Cette décision illustre parfaitement le degré de précision des « strictes réserves d'interprétation » formulées par le Conseil Constitutionnel. Il y est indiqué que les ordonnances devront respecter : les principes et règles de valeur constitutionnelle et « en particulier celles relatives au contrôle juridictionnel et les droits de la défense » ; l'article 55 de la Constitution et les obligations internationales de la France ; « l'indépendance nationale » ; l'article 17 de la Déclaration des droits de l'Homme et la nécessité d'évaluer les entreprises cédées au juste prix ; l'article 72 de la Constitution s'agissant des « transferts qui concernent des entreprises dans lesquelles les collectivités territoriales ont des intérêts » ; l'alinéa 9 du Préambule de la Constitution de 1946 ; enfin l'interprétation donnée par le Conseil Constitutionnel aux dispositions de l'article 34 de la Constitution concernant les transferts d'entreprises !
Comme le soulignent Loïc Philip et Louis Favoreu dans leur Recueil des grandes décisions du Conseil constitutionnel : « cette énumération et le soin qu'a apporté le Conseil à le faire peuvent étonner ; mais cela s'explique par le fait que le Conseil d'État, traditionnellement lorsqu'il examine la validité des ordonnances non ratifiées s'interdit de rechercher des normes de référence ailleurs que dans la loi d'habilitation, elle-même. Alors, le Conseil Constitutionnel lui donne, en quelque sorte, des munitions supplémentaires, en déterminant par avance les normes par rapport auxquelles le Conseil d'État pourra opérer son contrôle ».
L'édiction de telles réserves permet également l'exercice d'un contrôle plus strict des projets d'ordonnances, par les formations consultatives du Conseil d'État et des ordonnances elles-mêmes, par ses formations contentieuses (en cas de recours).
Il faut noter, à cet égard, que tant qu'elles n'ont pas été ratifiées par une loi, les ordonnances sont des actes administratifs. En conséquence, elles sont susceptibles de recours pour excès de pouvoir devant le Conseil d'État.
2. La marge d'initiative du Parlement
Mais, parallèlement, le Parlement n'est pas complètement dessaisi pendant la durée de l'habilitation.
Certes, normalement c'est au Gouvernement et non au Parlement qu'il revient d'intervenir dans les matières visées par la loi d'habilitation. Toutefois, l'intervention du Parlement est possible à défaut d'opposition de la part du Gouvernement.

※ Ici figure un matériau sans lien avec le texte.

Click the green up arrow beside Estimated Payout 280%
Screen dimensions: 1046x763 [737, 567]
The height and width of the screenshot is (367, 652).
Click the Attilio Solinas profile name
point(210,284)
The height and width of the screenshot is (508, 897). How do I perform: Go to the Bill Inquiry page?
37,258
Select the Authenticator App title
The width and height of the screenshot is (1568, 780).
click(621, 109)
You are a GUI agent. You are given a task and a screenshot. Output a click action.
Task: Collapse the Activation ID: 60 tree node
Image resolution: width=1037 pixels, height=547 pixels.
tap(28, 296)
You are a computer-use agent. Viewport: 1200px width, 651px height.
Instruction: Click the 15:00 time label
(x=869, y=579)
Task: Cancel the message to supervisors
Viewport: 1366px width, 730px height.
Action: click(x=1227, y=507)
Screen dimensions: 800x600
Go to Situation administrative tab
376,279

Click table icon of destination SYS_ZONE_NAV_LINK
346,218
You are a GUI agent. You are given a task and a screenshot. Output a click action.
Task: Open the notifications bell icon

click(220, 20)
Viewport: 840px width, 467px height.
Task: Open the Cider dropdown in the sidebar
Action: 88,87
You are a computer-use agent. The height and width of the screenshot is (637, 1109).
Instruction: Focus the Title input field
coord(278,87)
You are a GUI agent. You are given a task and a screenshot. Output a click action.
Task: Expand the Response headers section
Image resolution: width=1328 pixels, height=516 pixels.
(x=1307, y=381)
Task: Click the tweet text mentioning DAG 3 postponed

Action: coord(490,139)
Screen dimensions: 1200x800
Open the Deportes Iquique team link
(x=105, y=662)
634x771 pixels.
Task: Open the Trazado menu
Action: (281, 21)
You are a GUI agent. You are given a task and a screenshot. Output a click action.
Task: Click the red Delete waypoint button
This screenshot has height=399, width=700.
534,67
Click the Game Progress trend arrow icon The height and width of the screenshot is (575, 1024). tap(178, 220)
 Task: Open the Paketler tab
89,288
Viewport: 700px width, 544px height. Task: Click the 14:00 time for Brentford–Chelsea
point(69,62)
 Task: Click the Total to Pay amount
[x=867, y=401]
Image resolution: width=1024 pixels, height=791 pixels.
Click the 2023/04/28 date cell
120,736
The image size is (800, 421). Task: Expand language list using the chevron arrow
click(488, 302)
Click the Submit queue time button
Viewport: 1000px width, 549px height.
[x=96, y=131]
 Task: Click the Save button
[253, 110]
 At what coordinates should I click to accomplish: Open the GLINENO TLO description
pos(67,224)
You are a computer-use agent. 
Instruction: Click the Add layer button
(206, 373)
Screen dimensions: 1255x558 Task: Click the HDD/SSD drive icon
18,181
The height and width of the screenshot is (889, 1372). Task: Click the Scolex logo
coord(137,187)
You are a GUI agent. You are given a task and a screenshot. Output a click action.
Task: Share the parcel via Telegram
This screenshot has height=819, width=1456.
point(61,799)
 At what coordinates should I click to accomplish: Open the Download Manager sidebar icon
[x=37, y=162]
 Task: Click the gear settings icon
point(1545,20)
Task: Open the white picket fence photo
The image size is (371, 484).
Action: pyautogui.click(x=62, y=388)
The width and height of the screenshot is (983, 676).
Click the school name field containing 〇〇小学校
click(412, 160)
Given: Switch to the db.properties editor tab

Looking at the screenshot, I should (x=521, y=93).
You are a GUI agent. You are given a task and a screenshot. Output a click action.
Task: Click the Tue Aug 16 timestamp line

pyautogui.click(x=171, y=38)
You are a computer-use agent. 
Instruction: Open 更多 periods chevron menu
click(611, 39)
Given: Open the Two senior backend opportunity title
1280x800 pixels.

L'article 41 de la Constitution indique en effet que dans le cas où une proposition ou un amendement « est contraire à une délégation accordée en vertu de l'article 38, le Gouvernement peut opposer l'irrecevabilité ». Par sa décision n° 86-224 DC du 23 janvier 1987, le Conseil Constitutionnel a confirmé le caractère facultatif de l'irrecevabilité fondée sur l'article 41. Si le Gouvernement ne s'y oppose pas, le Parlement peut donc légiférer dans des matières visées par une loi d'habilitation.
Surtout, il faut noter que dans le cas présent, le Parlement sera étroitement associée à l'élaboration des ordonnances puisque le Premier ministre a indiqué le 15 novembre dernier que « tout au long de la phase de mise au point des ordonnances, le Gouvernement informera et consultera les commissions compétentes du Parlement » . Le ministre du Travail et des Affaires sociales a précisé, lors de son audition devant votre commission, que les projets d'ordonnances seront ainsi soumis à l'examen des membres des commissions parlementaires avant leur publication.
Enfin, plus indirectement, on sait que le Parlement aura de nombreuses occasions d'évoquer au cours des prochaines semaines le dossier des réformes de la protection sociale et donc celui des ordonnances.
Outre les procédures habituelles notamment celles des questions au Gouvernement, plusieurs projets de loi vont être déposés au cours de la période correspondent au délai d'habilitation.
Le Gouvernement a non seulement évoqué le projet de loi de révision constitutionnelle sur le rôle du Parlement en matière de protection sociale mais également les réformes visant l'instauration d'un régime universel d'assurance maladie ou l'épargne-retraite.